POR JOSE ANTONIO MELGARES GUERRERO, CRONISTA OFICIAL DE MURCIA Y CARAVACA DE LA CRUZ
Antes que existieran las estaciones de autobuses en la mayor parte de los pueblos y ciudades de la Región, obras todas ellas del tercer tercio del pasado S. XX, aquellos tenían su parada en determinados lugares urbanos, conocidos por todos los usuarios de los mismos, que en unos casos nunca cambió su ubicación y en otros sí que lo hizo por diversas razones que no vienen al caso, entre las que no hay que olvidar el ensanche urbano progresivo, y el tamaño de los “coches de línea”, cuyo aspecto y carrocería también fue cambiando con el tiempo hasta los modernos y aerodinámicos diseños actuales.
En todas las paradas de autobuses o “coches de línea” de la capital, era habitual la presencia de mujeres (sobre todo), que ofrecían productos para hacer más llevadero el tiempo a invertir en el viaje; productos a granel que ellas mismas preparaban en improvisados contenedores, o por unidades.

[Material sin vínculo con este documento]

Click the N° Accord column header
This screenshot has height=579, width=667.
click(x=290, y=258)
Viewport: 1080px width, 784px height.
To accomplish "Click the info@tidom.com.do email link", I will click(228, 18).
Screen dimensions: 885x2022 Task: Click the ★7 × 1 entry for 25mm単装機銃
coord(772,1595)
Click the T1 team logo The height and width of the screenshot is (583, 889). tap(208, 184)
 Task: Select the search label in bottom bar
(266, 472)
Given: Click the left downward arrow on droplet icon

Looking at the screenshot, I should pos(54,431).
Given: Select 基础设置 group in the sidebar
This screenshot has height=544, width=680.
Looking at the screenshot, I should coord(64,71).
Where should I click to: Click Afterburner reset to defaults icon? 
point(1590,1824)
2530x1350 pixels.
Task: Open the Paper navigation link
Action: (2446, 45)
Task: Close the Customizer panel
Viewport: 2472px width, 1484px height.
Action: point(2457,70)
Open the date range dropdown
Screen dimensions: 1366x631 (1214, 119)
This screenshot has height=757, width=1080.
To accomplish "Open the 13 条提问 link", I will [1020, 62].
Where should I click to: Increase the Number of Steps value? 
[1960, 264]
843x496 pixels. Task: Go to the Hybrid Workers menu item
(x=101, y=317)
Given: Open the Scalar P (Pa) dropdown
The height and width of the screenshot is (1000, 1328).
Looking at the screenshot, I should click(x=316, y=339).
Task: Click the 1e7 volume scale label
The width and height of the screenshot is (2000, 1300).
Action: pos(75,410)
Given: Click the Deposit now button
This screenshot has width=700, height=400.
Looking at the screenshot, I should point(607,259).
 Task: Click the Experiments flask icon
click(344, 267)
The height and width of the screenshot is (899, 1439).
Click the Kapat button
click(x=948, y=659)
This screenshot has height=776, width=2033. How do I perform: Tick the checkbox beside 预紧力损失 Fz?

Entre aquellos productos, las gentes de mi generación y anteriores, recordamos los “caramelos de Hellín”, las “pastillas de Alonso” y los “altramuces” entre la oferta más habitual sin desdeñar las “pipas” de girasol y otras cascarujas que el lector recordará.
A voz en grito, curtida por los años de oficio, las vendedoras daban a conocer su oferta, que portaban en cestas de mimbre u otro tipo de contenedor, no faltando nunca el muy conocido “caramelo de Hellín” (de forma cilíndrica y unos tres centímetros de longitud) con doble envoltorio (el primero transparente y el segundo color rosado), fabricado en la vecina localidad albacetense, de ahí su nombre. También ofrecían las vendedoras, con la misma entonación, casi musical, las capitalinas “pastillas de Alonso”, de forma prismática y sabor a café con leche, que se fabricaban en el obrador de la desaparecida pastelería del mismo nombre, en la confluencia de las calles Platería y Gran Vía Escultor Salzillo, propiedad de D. Juan Bautista Alonso, quien presumía en periódicos del año 1920 “de tener fama en toda a Región Murciana y conocerse en toda España”
Además de los productos mencionados, era frecuente en los citados lugares y en otros donde se producía cierta afluencia de público, la presencia de otra mujer, sentada en baja silla de anea, ofreciendo “altramuces” (o “chochos” en versión popular murciana), que llevaban en cubo de zinc con abundante agua para evitar que se resecaran. Se ofrecían en pequeños cartuchos que ella misma fabricaba al instante, (con gran habilidad), con papel de periódico (en la mayoría de los casos), o “de estraza”. En todos los casos, estos y aquellos nunca o muy pocas veces llegaban a adquirirse al precio de una peseta pues circulaban entonces la “perras” (“gordas” y “chicas”) y la moneda de “dos reales” con agujero central. Los más pudientes usaban incluso monedas de diez reales (de dimensiones un poco mayores que la “peseta rubia”, que también la había de papel) y hasta el “duro” (de níquel o de papel).
No sólo eran asiduos a las paradas de los coches de línea los vendedores mencionados sino que también, se hacían presentes en las estaciones de ferrocarril del Carmen y de Caravaca (esta última en la Plaza Circular), el carrito de los helados (o “chambis”), y el que en curiosa bicicleta dotada de pequeño escaparate de cristal, ofrecía pasteles y empanadas en los sitios mencionados y en los poblados por niños acompañados de sus madres, abuelas y criadas de servicio (uniformadas o no), en las tardes soleadas del invierno o al atardecer de los calurosos días del verano, a la hora de la merienda.
Las “pipas” de girasol, los garbanzos “torraos”, las avellanas “redondas”, los cacahuetes y en invierno las castañas asadas, las palomitas y las manzanas de caramelo, fueron con el tiempo ofrecidos por los actuales e inevitables “carritos de chuches” que, de manera más higiénica y envasados al vacío, preceden y escoltan siempre a cabalgatas, desfiles, procesiones y romerías, señalando la cercanía inmediata del comienzo o el final de las mismas; o situados en sitios estratégicos de paso abundante de público. Sin embargo, la voz de la vendedora de caramelos, pastillas y altramuces, junto a otras voces con entonación particular como las del “afilaor”, “la escobera”, “la paragüera” o “el lañaor”, a la par que las vendedoras del “cupón”, forman parte del patrimonio del recuerdo de un tiempo aparentemente no tan lejano, desconocido en su totalidad por las nuevas generaciones.